What you are asked to do
Would you pull out every line of the material that contains the string "item"?

Records for this exercise
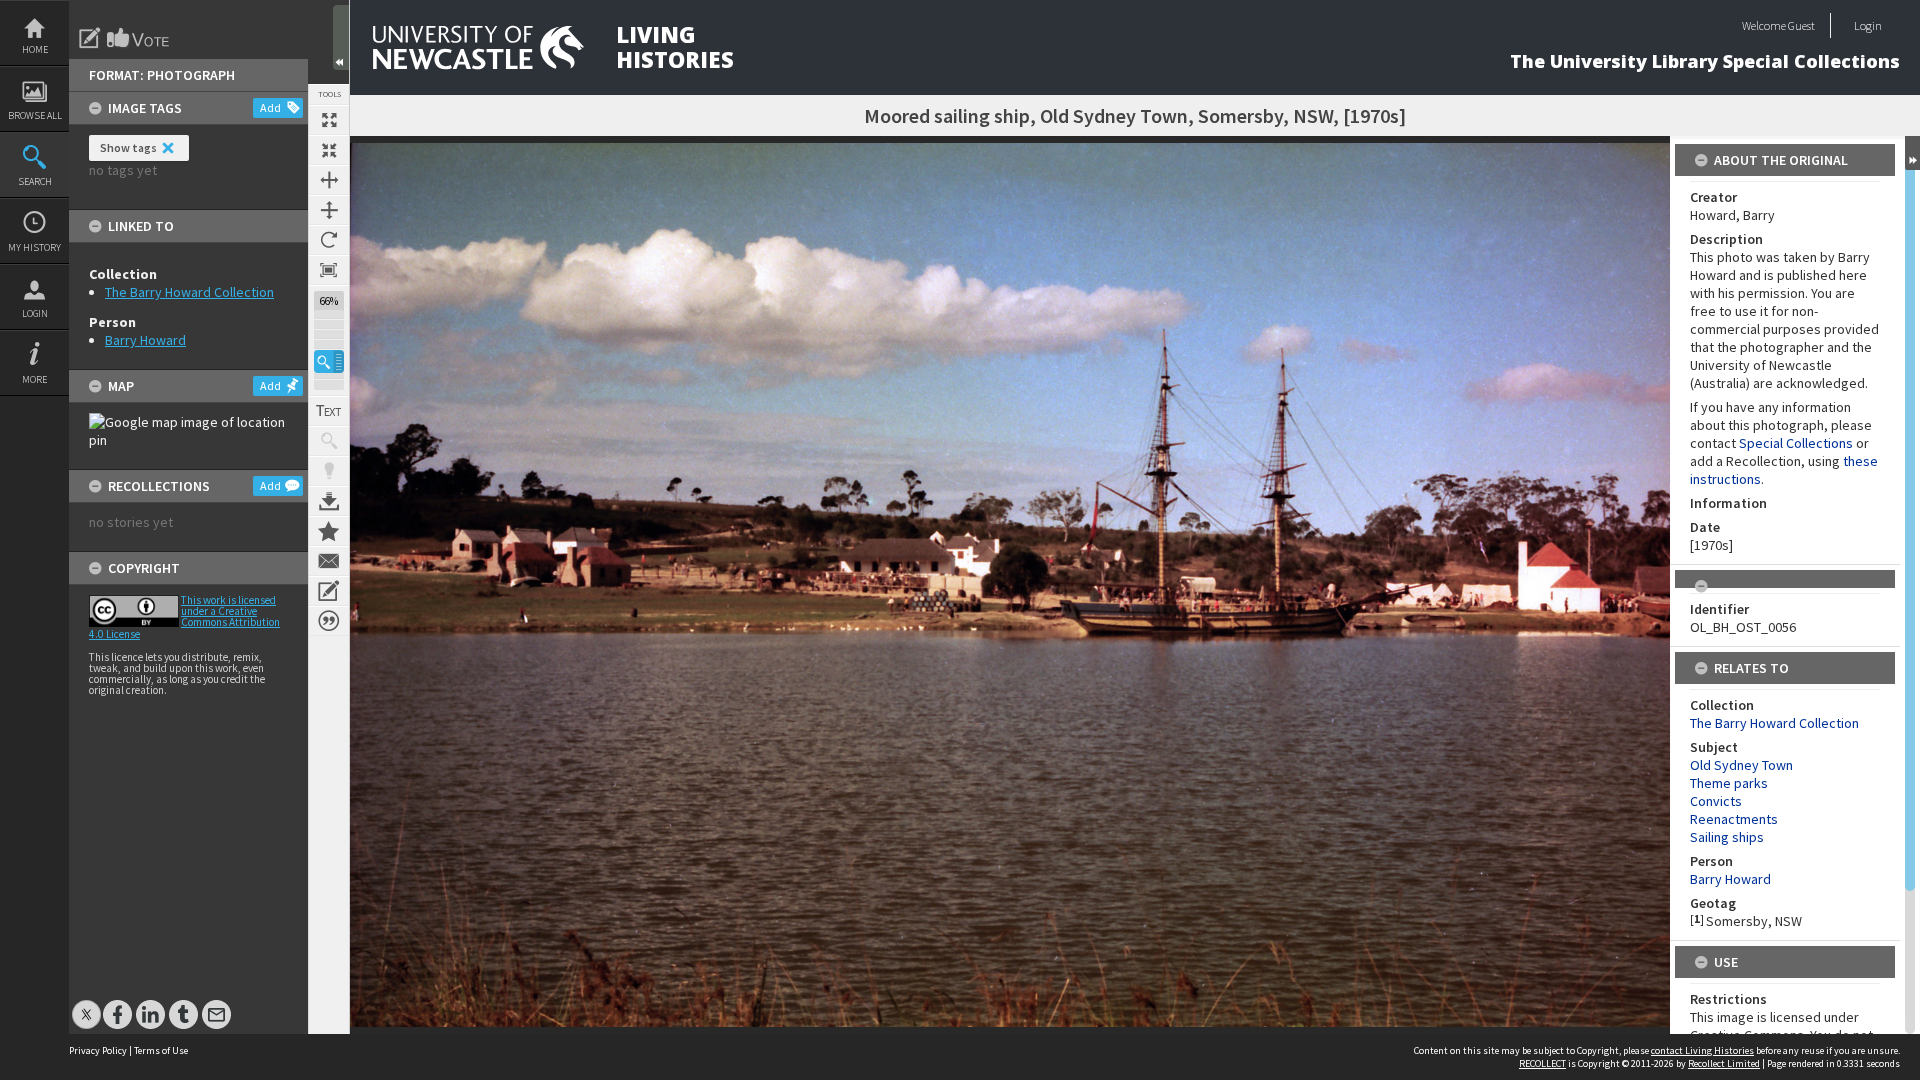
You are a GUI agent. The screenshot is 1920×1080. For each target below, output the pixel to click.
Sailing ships (1727, 837)
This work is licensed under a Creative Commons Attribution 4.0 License (184, 617)
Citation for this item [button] (329, 621)
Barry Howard (145, 340)
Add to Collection (329, 531)
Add (270, 107)
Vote (139, 38)
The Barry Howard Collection (189, 292)
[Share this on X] (86, 1004)
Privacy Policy (98, 1050)
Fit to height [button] (329, 210)
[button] (329, 361)
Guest (1801, 25)
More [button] (34, 379)
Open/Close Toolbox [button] (341, 37)
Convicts (1716, 801)
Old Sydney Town (1741, 765)
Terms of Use (161, 1050)
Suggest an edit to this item (90, 38)
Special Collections (1796, 443)
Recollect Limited (1724, 1063)
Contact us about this (329, 561)
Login (35, 313)
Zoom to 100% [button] (329, 270)
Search (35, 181)
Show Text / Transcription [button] (329, 411)
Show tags (128, 147)
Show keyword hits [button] (329, 441)
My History (34, 247)
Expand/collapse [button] (1912, 153)
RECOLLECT (1542, 1063)
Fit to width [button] (329, 180)
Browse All (35, 115)
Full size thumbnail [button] (329, 120)
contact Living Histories (1702, 1050)
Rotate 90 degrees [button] (329, 240)
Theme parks (1729, 783)
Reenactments (1734, 819)
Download (329, 501)
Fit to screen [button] (329, 150)
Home (35, 49)
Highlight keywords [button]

Response to this task
Citation for this item [button] (329, 621)
Suggest an edit to this item (90, 38)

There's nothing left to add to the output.